[[ TEXT SEGMENT open ]]

The passing of pellets allows a bird to remove indigestible material from its proventriculus, or glandular stomach. In birds of prey, the regurgitation of pellets serves the bird's health in another way, by "scouring" parts of the digestive tract, including the gullet. Pellets are formed within six to ten hours of a meal in the bird's gizzard (muscular stomach).

Ornithologists may collect one species' pellets over time to analyze the seasonal variation in its eating habits. One advantage of collecting pellets is that it allows for the determination of diet without the killing and dissection of the bird. Pellets are found in different locations, depending on the species. In general, these are roosting and nesting sites: for most hawks and owls, under coniferous trees; for barn owls, at the bases of cliffs or in barns and silos; for yet other species of owls, at their burrows or in marsh and field grasses.

Hawk and owl pellets are grey or brown, and range in shape from spherical to oblong or plug-shaped. In large birds, they are one to two inches long, and in songbirds, about half an inch. Many other species produce pellets, including grebes, herons, cormorants, gulls, terns, kingfishers, crows, jays, dippers, shrikes, swallows, and most shorebirds.

Ornithologists examining pellets have discovered unusual items in them—even bird bands that were once attached to a smaller species that was consumed by the predator bird. In the United States, screech owl pellets have contained bands from a tufted titmouse, black-capped chickadee, and American goldfinch. In 1966, a golden eagle pellet in Oregon was found to contain a band placed on an American wigeon four months earlier, and 1600 km away in southern California.

The hair, bones and other body parts (such as limbs, skin fragments, and even faeces) of rodents found in owl pellets may carry viable rodent viruses and bacteria. For this reason, they are sometimes sterilized before study. Smith et al. described two pellet-borne outbreaks of Salmonella typhimurium in schools where unsterile pellets were dissected. Rodents tend to avoid owl pellets, apparently due to their infective potential.

[[ TEXT SEGMENT closed ]]
[[ DATA RECORDS open ]]

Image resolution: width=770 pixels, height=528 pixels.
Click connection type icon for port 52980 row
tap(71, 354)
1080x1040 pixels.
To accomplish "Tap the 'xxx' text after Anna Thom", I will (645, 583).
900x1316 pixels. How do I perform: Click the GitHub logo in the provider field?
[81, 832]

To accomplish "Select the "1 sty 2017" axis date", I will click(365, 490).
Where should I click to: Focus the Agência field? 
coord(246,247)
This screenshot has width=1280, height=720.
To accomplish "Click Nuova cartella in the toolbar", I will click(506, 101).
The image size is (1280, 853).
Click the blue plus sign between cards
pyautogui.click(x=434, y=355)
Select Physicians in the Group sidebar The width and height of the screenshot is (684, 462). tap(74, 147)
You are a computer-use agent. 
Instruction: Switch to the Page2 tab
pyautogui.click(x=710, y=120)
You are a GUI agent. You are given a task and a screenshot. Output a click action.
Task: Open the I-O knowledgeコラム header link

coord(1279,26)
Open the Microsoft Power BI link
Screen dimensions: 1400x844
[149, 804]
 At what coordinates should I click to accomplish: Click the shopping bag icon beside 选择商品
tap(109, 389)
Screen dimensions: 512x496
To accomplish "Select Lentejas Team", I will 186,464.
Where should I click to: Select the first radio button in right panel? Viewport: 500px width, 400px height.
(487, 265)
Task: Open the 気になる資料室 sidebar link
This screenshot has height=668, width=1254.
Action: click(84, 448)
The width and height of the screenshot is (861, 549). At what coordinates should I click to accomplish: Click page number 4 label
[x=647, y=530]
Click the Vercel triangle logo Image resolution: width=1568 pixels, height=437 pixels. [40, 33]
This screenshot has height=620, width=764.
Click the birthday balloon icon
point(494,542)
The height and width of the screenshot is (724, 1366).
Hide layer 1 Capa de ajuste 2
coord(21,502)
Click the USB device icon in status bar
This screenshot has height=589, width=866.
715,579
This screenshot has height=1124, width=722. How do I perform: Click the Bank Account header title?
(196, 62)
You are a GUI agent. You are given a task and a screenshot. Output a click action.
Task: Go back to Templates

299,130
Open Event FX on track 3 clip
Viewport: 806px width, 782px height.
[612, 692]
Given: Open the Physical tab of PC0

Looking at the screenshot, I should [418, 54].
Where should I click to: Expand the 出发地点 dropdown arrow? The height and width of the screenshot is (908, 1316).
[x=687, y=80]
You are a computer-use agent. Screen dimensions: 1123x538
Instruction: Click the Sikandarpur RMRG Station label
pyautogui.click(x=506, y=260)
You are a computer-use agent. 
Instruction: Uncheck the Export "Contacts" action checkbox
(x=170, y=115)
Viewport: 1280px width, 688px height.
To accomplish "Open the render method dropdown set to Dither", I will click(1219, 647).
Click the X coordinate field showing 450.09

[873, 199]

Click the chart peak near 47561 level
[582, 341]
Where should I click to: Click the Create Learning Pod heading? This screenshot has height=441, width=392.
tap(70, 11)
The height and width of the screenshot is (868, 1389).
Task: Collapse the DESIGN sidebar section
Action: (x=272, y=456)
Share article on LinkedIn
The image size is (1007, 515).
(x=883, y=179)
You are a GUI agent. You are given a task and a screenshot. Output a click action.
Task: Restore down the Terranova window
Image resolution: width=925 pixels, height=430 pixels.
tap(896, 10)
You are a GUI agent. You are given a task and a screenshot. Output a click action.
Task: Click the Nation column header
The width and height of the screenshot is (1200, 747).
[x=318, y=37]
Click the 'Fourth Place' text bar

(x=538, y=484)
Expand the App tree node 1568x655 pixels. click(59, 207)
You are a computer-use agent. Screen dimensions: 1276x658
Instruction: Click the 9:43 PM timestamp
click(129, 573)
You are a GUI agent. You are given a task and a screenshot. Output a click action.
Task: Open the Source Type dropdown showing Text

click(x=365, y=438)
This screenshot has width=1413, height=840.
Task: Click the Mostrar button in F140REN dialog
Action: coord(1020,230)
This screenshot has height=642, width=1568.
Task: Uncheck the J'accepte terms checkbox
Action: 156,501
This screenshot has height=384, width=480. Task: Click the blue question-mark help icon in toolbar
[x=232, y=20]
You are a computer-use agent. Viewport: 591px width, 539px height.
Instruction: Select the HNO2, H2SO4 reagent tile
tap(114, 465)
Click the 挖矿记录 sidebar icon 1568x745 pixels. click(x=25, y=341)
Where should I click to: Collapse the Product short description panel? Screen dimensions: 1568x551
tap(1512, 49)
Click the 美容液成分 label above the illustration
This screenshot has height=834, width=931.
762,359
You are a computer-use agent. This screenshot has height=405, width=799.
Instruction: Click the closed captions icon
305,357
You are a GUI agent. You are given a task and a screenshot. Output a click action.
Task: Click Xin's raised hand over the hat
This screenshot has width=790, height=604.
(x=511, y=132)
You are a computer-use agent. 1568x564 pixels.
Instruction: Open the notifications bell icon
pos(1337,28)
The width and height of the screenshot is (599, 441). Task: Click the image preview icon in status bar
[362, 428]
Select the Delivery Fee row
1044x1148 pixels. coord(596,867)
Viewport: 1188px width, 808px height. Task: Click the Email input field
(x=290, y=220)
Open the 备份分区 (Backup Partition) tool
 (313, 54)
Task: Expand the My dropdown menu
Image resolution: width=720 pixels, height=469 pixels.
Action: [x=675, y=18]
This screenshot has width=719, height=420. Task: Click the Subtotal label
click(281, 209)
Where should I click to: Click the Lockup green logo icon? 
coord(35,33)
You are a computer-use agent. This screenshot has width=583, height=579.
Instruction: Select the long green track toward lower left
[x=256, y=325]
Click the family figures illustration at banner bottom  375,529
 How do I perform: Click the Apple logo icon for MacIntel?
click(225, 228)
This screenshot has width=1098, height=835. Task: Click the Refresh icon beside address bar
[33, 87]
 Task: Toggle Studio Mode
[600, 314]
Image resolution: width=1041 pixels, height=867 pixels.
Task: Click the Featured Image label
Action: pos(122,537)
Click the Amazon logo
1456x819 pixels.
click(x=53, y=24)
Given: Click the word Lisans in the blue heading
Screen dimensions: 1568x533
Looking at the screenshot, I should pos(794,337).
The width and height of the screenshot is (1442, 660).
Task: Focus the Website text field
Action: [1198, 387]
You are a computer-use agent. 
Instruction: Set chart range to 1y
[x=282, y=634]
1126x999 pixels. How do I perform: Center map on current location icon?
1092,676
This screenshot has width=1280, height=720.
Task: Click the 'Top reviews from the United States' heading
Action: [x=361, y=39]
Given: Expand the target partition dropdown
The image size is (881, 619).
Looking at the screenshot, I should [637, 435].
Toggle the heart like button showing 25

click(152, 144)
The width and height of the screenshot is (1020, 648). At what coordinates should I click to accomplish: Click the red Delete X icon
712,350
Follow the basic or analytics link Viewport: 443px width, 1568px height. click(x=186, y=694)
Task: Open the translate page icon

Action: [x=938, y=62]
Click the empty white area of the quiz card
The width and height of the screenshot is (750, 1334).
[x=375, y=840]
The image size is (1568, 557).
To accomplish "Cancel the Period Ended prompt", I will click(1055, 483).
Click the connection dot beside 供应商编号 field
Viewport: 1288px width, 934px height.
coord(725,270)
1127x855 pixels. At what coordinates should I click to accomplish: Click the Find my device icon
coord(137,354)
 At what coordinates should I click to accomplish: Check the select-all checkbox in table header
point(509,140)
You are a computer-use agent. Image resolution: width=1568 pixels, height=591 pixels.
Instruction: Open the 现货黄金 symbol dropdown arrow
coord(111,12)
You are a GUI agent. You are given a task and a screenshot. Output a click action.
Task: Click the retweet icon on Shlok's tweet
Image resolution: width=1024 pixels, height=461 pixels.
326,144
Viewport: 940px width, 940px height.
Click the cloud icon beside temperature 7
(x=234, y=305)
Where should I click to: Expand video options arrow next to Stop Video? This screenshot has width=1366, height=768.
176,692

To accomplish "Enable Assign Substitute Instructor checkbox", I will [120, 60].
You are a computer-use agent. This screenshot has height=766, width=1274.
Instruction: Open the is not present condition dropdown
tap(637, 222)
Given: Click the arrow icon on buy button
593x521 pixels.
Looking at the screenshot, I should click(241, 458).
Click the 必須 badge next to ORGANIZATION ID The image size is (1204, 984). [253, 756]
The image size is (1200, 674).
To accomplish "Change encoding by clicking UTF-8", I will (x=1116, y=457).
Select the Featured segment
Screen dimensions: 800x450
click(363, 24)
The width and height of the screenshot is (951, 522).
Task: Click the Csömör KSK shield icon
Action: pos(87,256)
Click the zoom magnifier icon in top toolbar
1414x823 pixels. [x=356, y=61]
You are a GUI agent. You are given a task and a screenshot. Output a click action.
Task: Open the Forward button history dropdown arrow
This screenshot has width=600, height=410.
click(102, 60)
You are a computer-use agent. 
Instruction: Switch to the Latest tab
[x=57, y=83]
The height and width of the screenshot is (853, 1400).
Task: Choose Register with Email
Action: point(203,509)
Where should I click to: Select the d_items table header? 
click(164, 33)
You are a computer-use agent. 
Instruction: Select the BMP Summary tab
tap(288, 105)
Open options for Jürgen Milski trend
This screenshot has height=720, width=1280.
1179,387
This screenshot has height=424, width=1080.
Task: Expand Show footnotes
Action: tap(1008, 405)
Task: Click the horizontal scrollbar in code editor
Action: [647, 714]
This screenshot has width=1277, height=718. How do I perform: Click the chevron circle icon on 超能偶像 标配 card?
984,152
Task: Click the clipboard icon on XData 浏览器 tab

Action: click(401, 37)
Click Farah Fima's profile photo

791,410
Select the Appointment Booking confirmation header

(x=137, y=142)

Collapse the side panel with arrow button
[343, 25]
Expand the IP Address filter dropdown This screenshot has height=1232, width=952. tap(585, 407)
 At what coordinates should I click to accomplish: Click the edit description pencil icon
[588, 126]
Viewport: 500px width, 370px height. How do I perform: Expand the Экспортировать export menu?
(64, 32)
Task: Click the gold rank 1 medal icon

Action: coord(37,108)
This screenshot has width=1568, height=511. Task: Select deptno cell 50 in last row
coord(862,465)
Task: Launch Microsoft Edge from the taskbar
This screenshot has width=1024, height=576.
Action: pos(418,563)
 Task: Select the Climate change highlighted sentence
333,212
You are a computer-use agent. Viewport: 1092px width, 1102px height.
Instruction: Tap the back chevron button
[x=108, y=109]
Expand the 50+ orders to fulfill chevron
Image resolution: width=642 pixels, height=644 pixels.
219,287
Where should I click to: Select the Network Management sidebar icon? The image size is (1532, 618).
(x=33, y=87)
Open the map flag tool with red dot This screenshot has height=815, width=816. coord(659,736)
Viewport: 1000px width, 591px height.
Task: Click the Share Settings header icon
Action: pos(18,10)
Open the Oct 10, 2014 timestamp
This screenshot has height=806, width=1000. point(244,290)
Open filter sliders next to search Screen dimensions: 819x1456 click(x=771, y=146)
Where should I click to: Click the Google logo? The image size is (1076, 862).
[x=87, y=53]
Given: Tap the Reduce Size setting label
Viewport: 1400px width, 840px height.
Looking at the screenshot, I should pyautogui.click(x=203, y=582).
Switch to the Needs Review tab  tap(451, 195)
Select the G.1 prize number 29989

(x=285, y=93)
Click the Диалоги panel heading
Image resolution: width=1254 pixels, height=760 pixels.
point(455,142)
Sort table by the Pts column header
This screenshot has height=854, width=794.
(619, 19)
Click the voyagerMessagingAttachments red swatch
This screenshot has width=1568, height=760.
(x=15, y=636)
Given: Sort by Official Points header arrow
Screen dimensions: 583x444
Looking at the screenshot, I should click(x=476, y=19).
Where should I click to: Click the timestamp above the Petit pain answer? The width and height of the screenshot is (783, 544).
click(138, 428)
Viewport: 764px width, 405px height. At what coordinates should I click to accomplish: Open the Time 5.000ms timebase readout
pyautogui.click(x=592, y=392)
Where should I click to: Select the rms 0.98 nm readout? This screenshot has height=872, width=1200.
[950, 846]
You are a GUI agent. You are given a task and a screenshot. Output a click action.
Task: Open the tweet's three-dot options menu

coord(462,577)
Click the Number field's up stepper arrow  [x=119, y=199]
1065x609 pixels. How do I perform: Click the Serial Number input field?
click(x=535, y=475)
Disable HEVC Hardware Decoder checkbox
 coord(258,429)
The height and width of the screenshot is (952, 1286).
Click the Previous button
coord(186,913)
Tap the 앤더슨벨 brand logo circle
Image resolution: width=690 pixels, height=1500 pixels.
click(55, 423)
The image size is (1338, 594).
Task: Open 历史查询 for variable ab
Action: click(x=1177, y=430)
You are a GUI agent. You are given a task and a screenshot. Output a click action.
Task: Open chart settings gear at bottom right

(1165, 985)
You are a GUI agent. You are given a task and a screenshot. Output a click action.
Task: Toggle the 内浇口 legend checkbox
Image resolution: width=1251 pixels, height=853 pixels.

[[ DATA RECORDS closed ]]

## COMPLETE THE FOLLOWING
[1] Return the passage of the bird pellets text starting with "Hawk and owl" and going on through "in southern California.", reproducing it word for word.
[2] Take the text on bird pellets further, continuing from the point where it stops.

## ANSWERS TO THE EXERCISE
[1]
Hawk and owl pellets are grey or brown, and range in shape from spherical to oblong or plug-shaped. In large birds, they are one to two inches long, and in songbirds, about half an inch. Many other species produce pellets, including grebes, herons, cormorants, gulls, terns, kingfishers, crows, jays, dippers, shrikes, swallows, and most shorebirds.

Ornithologists examining pellets have discovered unusual items in them—even bird bands that were once attached to a smaller species that was consumed by the predator bird. In the United States, screech owl pellets have contained bands from a tufted titmouse, black-capped chickadee, and American goldfinch. In 1966, a golden eagle pellet in Oregon was found to contain a band placed on an American wigeon four months earlier, and 1600 km away in southern California.

[2]
==In falconry==

In falconry, casting involves giving a hawk roughage, which is regurgitated later to purge and cleanse its crop. Hawks in the wild will produce castings of their own accord, in the form of small pellets of fur, feathers, and other indigestible material, regurgitated hours after it has eaten. Of the roughage used for falcons in captivity, there are two kinds: plumage, and cotton; the latter of which is generally in pellets about the size of hazelnuts, made of soft fine cotton, and conveyed into the hawk's gorge after supper. In the morning, the hawk will have cast them out, at which time they should be examined for color and condition to determine the state of the hawk's body. If they are cast out round, white, without stench, nor very moist, then the hawk is healthy; if otherwise, particularly black, green, slimy, or the like, the hawk is ill.

The casting of plumage is examined in the same manner. The yellow down feathers of day-old rooster chicks, which are a common diet among hawks in captivity, can be enough to induce casting. However, rabbit fur and feathers from game birds are better suited for this purpose.

Casting will occur at the same time daily, provided that hawks are flown at the same time daily. Hawks in captivity are usually weighed immediately before being flown. If they were fed roughage the previous day, they should cast it out before being weighed, to avoid an inaccurate measurement.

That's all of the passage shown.